I stumbled on an exposed, wet, slick as oil root, and I tumbled through the underbrush, oblivious to the alien cries of tropic raptors (okay, it was a bunch of birds startled at my klutziness…happy?). I sat up, half in anger half in embarrassment, and half in indignation. Looking around I saw nothing except green. Then I stood up. The squawking birds were settling into a distant tree
Brushing myself off, I paused. What was that sound? I froze. Nothing. A breeze whispering through the underbrush. Except there hadn’t been a breeze around here in seemingly forever. The drums had stopped. The jungle was quiet. The heat, sweltering, the sun, relentless, the air calm as the recently deceased. And me. Standing in the furnace, listening.
A rustle.
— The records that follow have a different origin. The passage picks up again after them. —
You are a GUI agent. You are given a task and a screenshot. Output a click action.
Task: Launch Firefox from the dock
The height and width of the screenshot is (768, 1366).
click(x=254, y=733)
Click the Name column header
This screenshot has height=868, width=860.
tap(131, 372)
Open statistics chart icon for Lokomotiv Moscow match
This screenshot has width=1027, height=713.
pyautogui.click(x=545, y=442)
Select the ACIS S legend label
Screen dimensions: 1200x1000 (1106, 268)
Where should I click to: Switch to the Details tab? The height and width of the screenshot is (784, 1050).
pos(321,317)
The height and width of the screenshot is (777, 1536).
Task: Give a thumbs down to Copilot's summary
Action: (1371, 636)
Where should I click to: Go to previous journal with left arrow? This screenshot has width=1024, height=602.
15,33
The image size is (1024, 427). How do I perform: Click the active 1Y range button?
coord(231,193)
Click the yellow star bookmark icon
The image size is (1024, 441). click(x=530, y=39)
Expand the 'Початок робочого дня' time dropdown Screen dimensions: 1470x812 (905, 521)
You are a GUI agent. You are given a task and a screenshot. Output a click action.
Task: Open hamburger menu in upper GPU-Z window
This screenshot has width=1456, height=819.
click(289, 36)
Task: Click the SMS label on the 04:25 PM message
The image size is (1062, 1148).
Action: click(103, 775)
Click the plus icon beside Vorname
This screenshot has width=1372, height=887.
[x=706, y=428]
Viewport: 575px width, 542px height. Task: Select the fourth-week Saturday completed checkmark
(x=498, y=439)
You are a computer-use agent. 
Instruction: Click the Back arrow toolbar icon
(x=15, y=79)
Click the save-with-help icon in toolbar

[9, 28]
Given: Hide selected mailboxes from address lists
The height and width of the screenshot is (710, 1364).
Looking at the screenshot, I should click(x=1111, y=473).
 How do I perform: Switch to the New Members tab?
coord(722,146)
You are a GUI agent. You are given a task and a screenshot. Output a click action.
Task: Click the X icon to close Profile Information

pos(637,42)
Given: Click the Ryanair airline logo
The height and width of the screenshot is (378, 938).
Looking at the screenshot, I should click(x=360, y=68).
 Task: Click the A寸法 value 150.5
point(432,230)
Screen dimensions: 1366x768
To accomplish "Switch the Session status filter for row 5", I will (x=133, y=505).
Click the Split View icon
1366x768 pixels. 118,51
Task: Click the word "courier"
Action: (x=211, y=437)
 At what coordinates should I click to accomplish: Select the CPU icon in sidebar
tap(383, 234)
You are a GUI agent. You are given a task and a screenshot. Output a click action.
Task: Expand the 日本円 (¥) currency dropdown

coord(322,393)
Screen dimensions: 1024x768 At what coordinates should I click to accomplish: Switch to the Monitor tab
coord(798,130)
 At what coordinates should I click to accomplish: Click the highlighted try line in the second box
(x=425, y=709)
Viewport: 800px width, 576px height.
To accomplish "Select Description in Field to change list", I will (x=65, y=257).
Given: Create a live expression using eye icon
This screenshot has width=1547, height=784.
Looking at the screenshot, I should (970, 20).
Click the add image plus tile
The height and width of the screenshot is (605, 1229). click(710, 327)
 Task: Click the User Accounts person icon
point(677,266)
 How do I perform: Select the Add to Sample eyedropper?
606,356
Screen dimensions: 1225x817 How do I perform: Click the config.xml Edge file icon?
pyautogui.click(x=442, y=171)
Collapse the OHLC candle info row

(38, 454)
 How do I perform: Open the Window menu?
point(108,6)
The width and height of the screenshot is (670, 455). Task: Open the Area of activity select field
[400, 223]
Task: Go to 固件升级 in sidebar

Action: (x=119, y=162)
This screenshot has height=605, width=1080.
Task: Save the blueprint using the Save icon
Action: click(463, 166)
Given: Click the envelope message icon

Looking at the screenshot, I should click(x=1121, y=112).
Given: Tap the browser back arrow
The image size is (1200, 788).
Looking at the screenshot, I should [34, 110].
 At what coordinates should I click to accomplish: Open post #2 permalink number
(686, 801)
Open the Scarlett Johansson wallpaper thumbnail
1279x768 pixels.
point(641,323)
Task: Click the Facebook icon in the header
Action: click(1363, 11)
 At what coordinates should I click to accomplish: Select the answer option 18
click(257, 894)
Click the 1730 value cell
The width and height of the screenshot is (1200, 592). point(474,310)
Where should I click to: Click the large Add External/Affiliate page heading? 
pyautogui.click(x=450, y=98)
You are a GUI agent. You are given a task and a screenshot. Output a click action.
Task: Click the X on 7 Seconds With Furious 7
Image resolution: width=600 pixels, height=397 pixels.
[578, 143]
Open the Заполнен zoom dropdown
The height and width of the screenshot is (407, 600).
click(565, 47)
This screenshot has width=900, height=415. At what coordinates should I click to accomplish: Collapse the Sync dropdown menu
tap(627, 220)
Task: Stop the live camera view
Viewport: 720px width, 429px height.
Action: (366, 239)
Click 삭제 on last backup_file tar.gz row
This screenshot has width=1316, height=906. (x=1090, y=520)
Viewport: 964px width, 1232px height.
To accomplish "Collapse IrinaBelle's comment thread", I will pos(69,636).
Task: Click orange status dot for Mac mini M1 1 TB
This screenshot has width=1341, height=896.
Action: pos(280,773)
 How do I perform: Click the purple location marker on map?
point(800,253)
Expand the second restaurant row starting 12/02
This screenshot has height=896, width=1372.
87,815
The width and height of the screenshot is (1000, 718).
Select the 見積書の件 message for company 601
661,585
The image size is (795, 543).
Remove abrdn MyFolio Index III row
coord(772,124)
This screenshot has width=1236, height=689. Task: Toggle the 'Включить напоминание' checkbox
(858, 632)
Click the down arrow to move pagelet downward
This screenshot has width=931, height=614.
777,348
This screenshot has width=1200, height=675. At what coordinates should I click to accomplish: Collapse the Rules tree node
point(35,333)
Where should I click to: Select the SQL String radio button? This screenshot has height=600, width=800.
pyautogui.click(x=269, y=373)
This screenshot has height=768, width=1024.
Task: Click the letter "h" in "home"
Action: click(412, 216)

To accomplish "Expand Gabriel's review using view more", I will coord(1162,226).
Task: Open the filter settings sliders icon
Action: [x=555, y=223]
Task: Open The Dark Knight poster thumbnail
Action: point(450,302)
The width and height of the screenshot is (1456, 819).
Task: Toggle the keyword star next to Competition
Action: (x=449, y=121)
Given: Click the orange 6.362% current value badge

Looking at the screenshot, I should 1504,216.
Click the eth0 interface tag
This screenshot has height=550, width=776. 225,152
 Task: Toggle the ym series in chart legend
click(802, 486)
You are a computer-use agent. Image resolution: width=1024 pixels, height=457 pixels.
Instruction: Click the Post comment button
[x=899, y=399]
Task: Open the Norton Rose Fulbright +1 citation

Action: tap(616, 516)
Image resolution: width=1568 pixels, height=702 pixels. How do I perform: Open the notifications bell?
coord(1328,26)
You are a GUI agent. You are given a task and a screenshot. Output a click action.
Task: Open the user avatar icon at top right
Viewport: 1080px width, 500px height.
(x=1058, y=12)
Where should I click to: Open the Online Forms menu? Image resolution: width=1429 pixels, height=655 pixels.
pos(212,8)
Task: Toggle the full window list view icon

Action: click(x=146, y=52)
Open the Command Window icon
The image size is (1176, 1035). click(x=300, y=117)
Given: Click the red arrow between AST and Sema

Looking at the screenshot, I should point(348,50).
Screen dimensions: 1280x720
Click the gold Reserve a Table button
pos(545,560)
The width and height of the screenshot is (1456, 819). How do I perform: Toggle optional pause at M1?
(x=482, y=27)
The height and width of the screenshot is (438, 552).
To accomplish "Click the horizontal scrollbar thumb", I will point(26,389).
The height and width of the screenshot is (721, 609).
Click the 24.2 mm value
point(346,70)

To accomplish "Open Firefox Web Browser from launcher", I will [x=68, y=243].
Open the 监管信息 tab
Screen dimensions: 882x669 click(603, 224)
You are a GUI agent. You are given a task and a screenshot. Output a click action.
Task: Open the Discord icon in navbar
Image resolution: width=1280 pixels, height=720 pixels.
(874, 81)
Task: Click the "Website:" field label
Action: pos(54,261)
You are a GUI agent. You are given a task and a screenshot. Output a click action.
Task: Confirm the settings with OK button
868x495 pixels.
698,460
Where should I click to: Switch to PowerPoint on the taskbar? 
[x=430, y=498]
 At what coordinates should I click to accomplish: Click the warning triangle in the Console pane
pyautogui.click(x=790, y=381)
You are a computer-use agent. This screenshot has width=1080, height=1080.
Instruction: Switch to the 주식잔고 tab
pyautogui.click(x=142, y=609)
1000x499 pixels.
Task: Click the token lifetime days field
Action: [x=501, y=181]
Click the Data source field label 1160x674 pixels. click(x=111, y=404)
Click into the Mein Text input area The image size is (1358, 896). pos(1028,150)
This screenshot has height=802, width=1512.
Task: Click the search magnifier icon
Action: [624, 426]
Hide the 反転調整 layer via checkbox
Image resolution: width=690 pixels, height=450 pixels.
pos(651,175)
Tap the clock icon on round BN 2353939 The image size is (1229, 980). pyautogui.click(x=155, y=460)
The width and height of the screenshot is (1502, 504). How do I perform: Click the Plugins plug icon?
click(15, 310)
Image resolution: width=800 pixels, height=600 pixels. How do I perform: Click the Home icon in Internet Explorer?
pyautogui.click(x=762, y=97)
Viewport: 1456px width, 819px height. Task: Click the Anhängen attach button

Off to the right? No, behind me. Is that breathing? I take out my camera in case I have to shoot something. The battery’s low – very low, indicating enough power for one or two shots. What next? A filled memory card? I look. One shot left. Thank the heavens!
There’s a low growl off to the left. I wheel around, camera ready. Then there it is, the sound I’ve hoped not to hear – the roar of the extremely rare Norwegian Forrest Panther (indigenous to the Amazon…go figure). He’s stalked me for days and now, here it is – the final showdown. I raised the camera trying to get a shot off. The last thing I remember before the darkness was something rushing towards me, my camera lifted, but auto-focus was off. I think I groaned.
Article found in a recent edition of the Amazon Daily:
“Intrepid explorer and photographer Jstrong has gone missing. The photographer was searching for the elusive Norwegian Forrest Panther (indigenous to the Amazon – no, really!) with the hopes of landing a spot on the Ricki Reservoir show. The popular talk-show host denies sending Mr. Strong on this wild goose chase, saying “there’s always a spot on my show for J”.
All that was found of Mr. Strong was his Nikon D610 camera. No signs of a struggle, no blood, no hairballs. The memory card was filled, mostly with photographs of crabapple blossoms, but with one exception. The last photo was of what’s obviously a cat. But is it the Norwegian Forrest Panther (indigenous to the Amazon – yes, I’m quite sure)? You be the judge.”